Telopea oreades needs a well-drained location as well as reliable moisture to thrive. Soil with some clay content is beneficial. It is more shade-tolerant than the more popular New South Wales waratah, preferring part-shade but tolerating sunny aspects. It tolerates moderate frosts. Plants can be hard-pruned—lopping old stems and branches can rejuvenate mature plants. Plants can benefit from low-phosphorus fertilizer applied in spring and autumn. Propagation is by seed, the germination rates of which fall significantly after several months' storage unless refrigerated, or by cuttings of new growth that has just hardened. Cultivars must be propagated by cutting to make daughter plants identical to the parent.

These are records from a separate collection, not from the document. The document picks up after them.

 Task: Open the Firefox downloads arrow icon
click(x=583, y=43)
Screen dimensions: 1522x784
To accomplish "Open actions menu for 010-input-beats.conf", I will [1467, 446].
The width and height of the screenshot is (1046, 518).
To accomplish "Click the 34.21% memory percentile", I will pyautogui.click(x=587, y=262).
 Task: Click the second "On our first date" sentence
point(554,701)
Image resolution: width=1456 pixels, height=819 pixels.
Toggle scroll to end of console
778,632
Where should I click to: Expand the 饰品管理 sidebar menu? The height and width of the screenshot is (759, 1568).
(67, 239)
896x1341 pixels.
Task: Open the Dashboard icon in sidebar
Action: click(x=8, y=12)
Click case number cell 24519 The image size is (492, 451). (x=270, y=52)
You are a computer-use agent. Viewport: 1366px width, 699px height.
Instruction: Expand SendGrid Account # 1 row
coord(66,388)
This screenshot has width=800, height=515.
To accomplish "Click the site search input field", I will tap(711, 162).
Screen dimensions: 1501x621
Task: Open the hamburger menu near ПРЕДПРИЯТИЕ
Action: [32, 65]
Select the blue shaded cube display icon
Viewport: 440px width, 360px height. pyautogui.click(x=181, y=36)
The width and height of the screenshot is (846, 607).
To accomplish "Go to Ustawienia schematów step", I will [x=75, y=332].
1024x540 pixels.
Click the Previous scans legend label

T. oreades has been grown successfully in England. The plant was first cultivated there by Canon Arthur Townsend Boscawen at Ludgvan in Cornwall from seed that he obtained in 1910. He had succeeded in bringing the plant into flower by 1915, providing material for illustration in Curtis's Botanical Magazine in 1916. A plant in Cornwall reached 4.6 metres (15 ft) in height, while another at Wakehurst Place reached 2.5 metres (8.2 ft) in the late 1980s. Although thriving at Wakehurst, the species can be very sensitive to English soils. The Royal Horticultural Society awarded the species an Award of Merit in 1916.
A selected white-flowered form from the Errinundra Plateau, which was originally known as 'Plateau View Alba' or 'Plateau View White', was registered by the Australian Cultivar Registration Authority in 1990 as 'Errindundra White'. Plantsmen have also developed several hybrids with T. speciosissima, looking to combine the hardiness of T. oreades with the showier flowerheads of the latter. Red-, pink- and even white-flowered cultivars are available.
The timber is fairly hard and resembles silky oak (Grevillea robusta). It is durable and can be readily polished and worked with, making it amenable for use in furniture, picture frames and tool handles.